Скрыв глубоко в сердце свое нелепое горе от проигрыша, она сама себе усмехнулась не без жалости. Ах, да что там! Зато ее жизнь одаривала по-другому: например, сейчас ей выпала верховая прогулка без седла при лунном свете.
Дав запрыгнул на другого гнедого, а третьего повел в поводу.
– Итак, возвращаемся, дабы утопить наши печали в белом испанском вине, – возвестил он.
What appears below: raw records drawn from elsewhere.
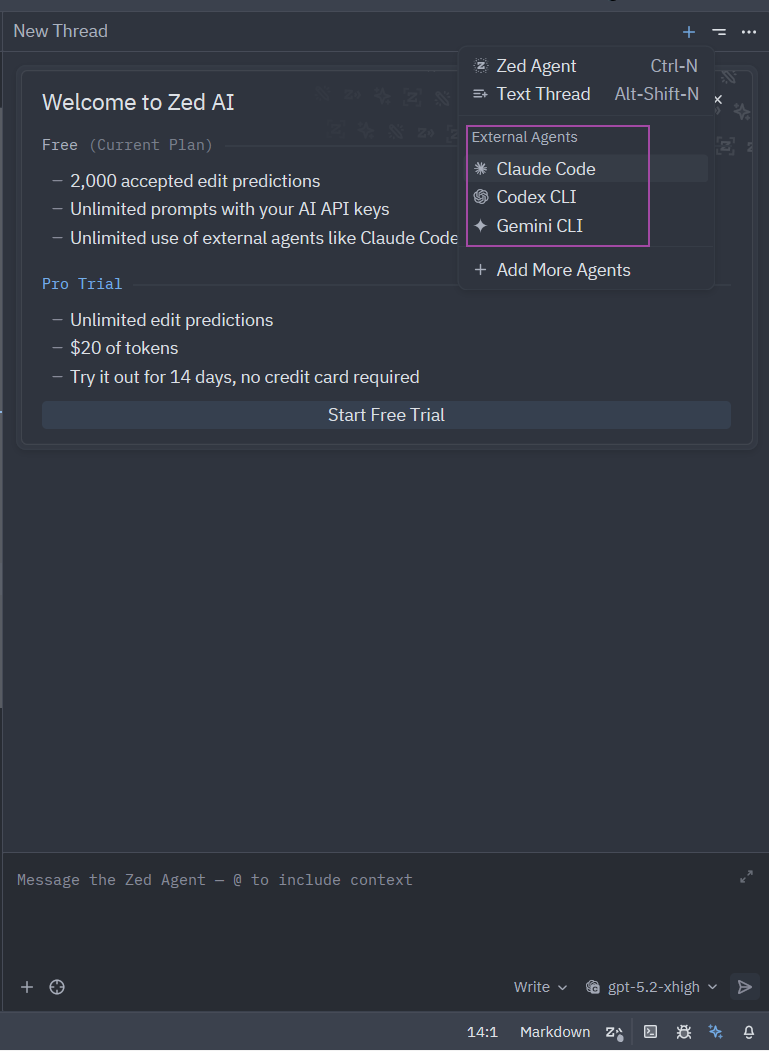Open the Write profile dropdown
769x1051 pixels.
540,987
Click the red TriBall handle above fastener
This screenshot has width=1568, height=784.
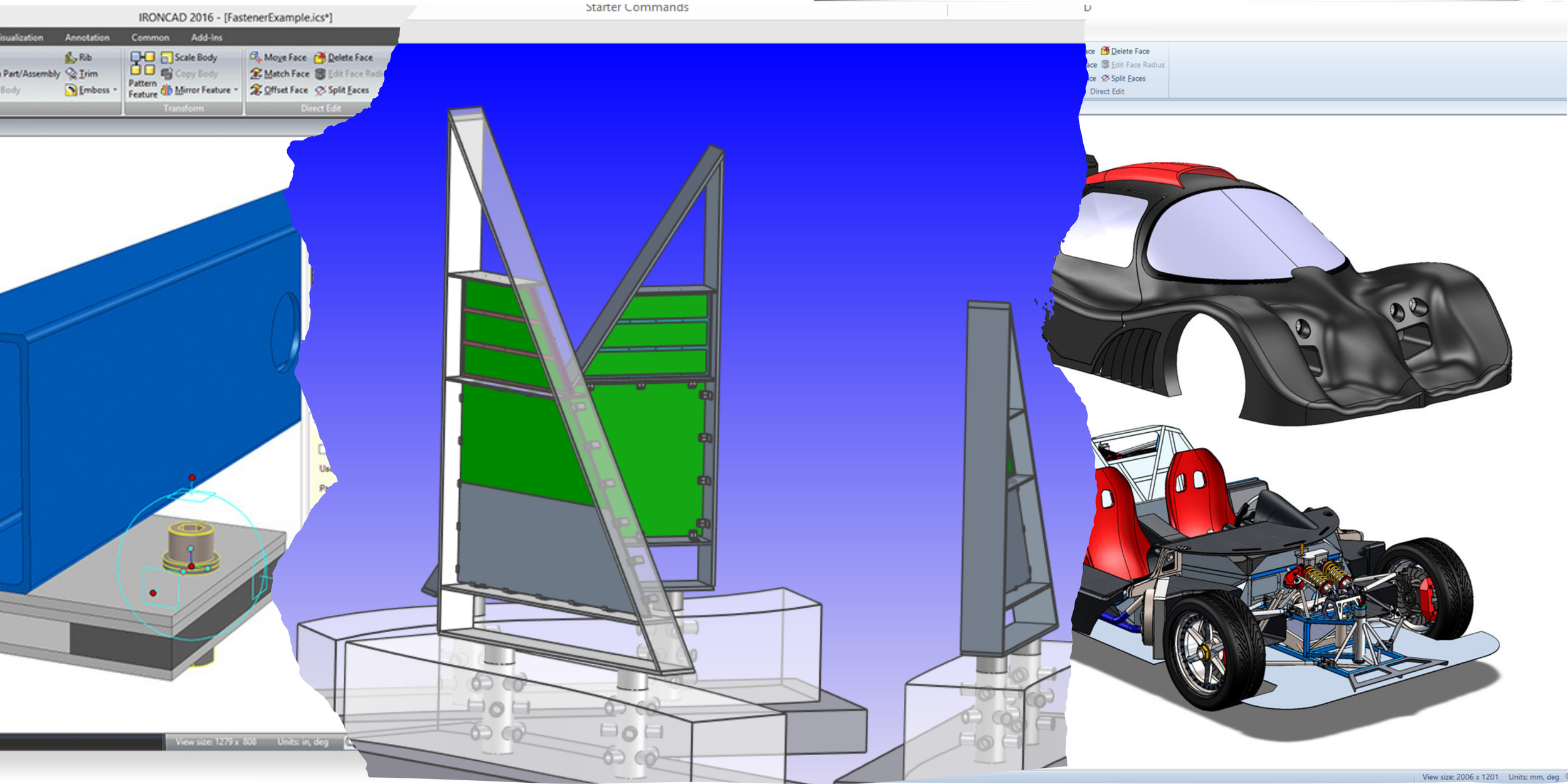tap(192, 478)

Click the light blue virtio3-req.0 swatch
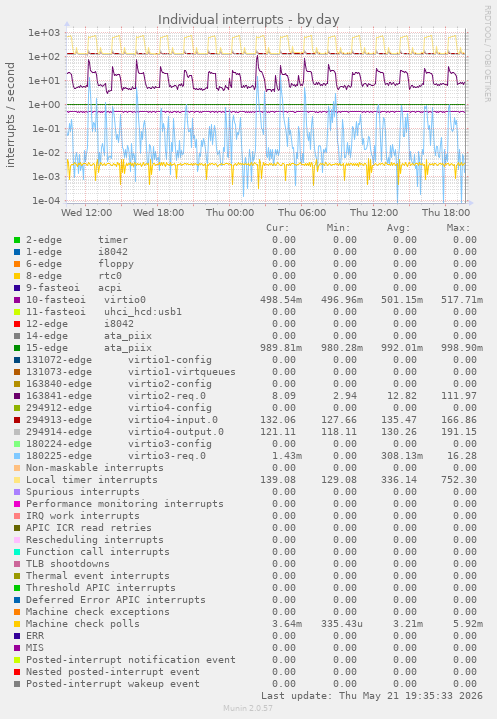(17, 456)
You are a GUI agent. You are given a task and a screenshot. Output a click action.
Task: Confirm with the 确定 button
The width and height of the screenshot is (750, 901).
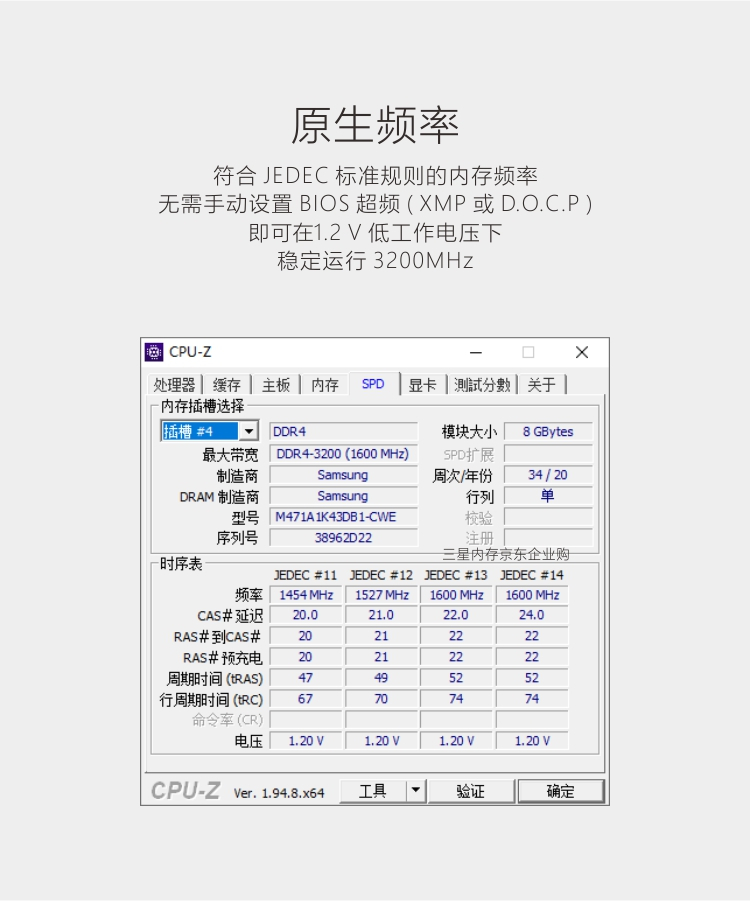coord(560,791)
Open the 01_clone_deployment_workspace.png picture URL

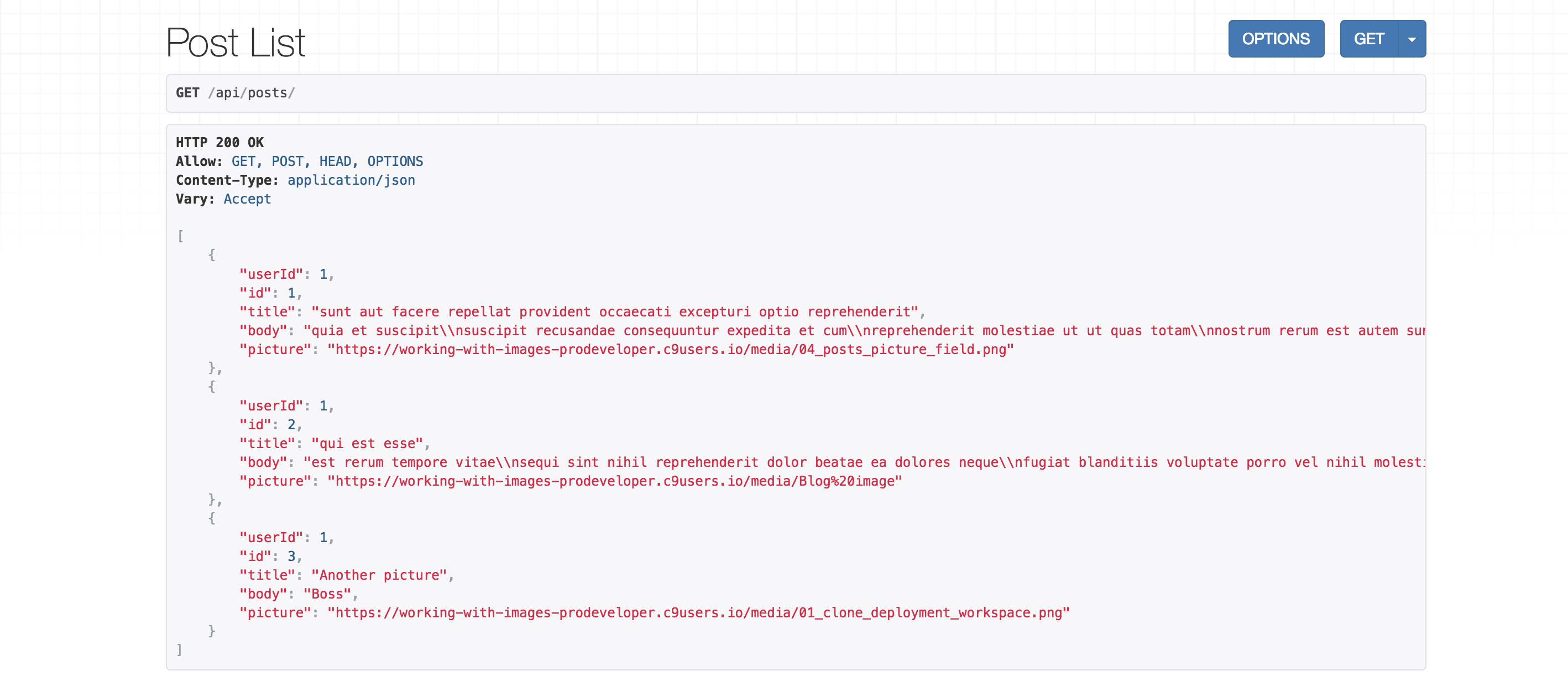coord(698,613)
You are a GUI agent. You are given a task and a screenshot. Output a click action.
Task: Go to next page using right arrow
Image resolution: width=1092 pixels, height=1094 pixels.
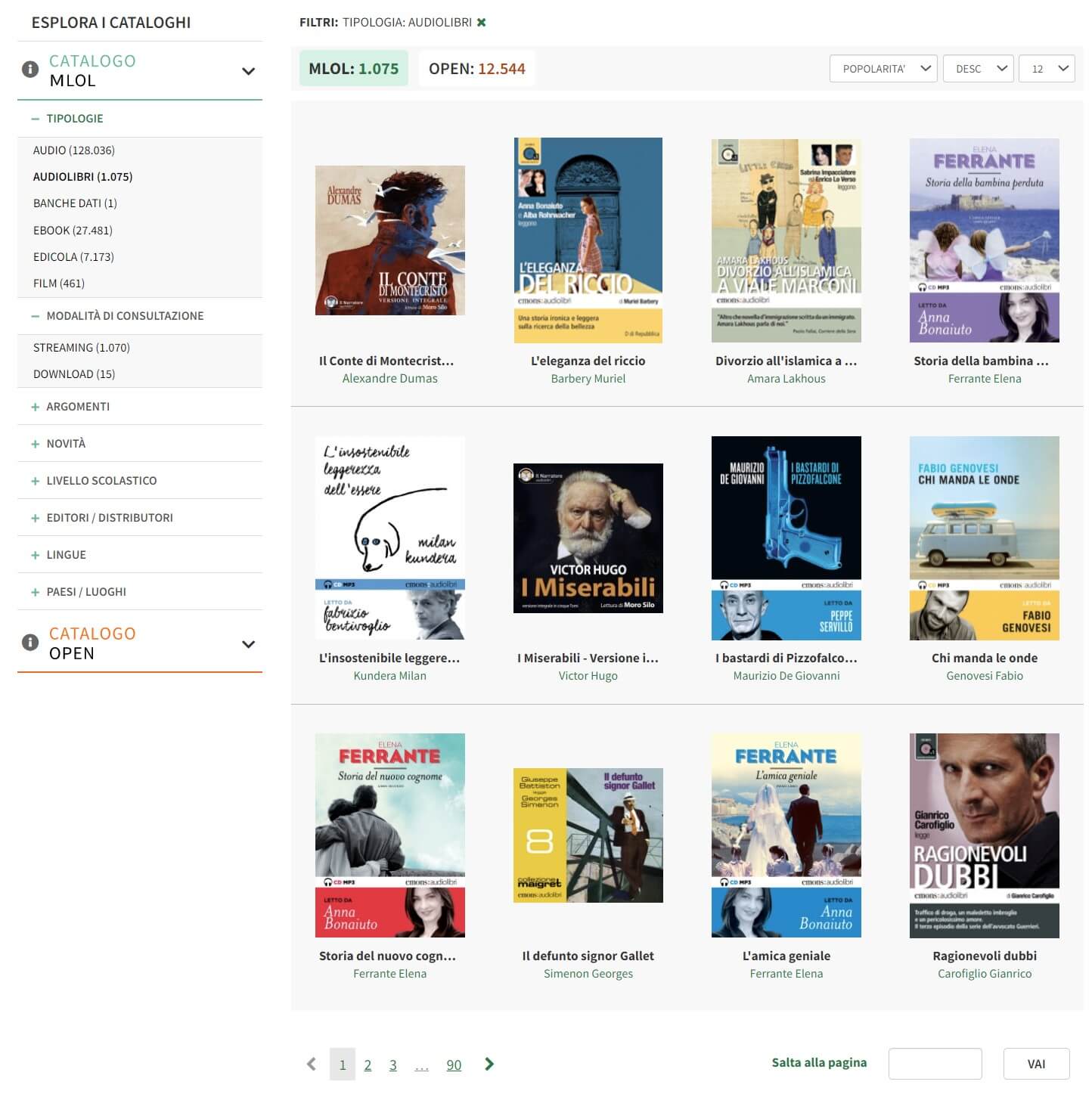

– Не следует ли мне, сэр, сначала сказать несколько слов о вашем благородстве? – осведомилась она, нарочно придав своему голосу некоторую насмешливость и даже нагловатость, как пристало бы мальчишке, хотя по его голосу она поняла, что он и взвинчен, и напряжен.
От удивления он даже рассмеялся.
– Боже мой, нет!
– Мы могли выиграть. Лорд Хартшем вполне мог бы спасти своего камердинера собственными силами.
– Они оба насквозь промокли. Его человек потерял сознание.
Может, ей только показалось, что он напряжен?
– Лорд Боун, очевидно, не обременен подобной совестливостью.
– Ему и не требовалось проявлять совестливость. Мы уже занялись пострадавшими. Кстати сказать, ноги у меня совершенно заледенели. Может, пора в путь?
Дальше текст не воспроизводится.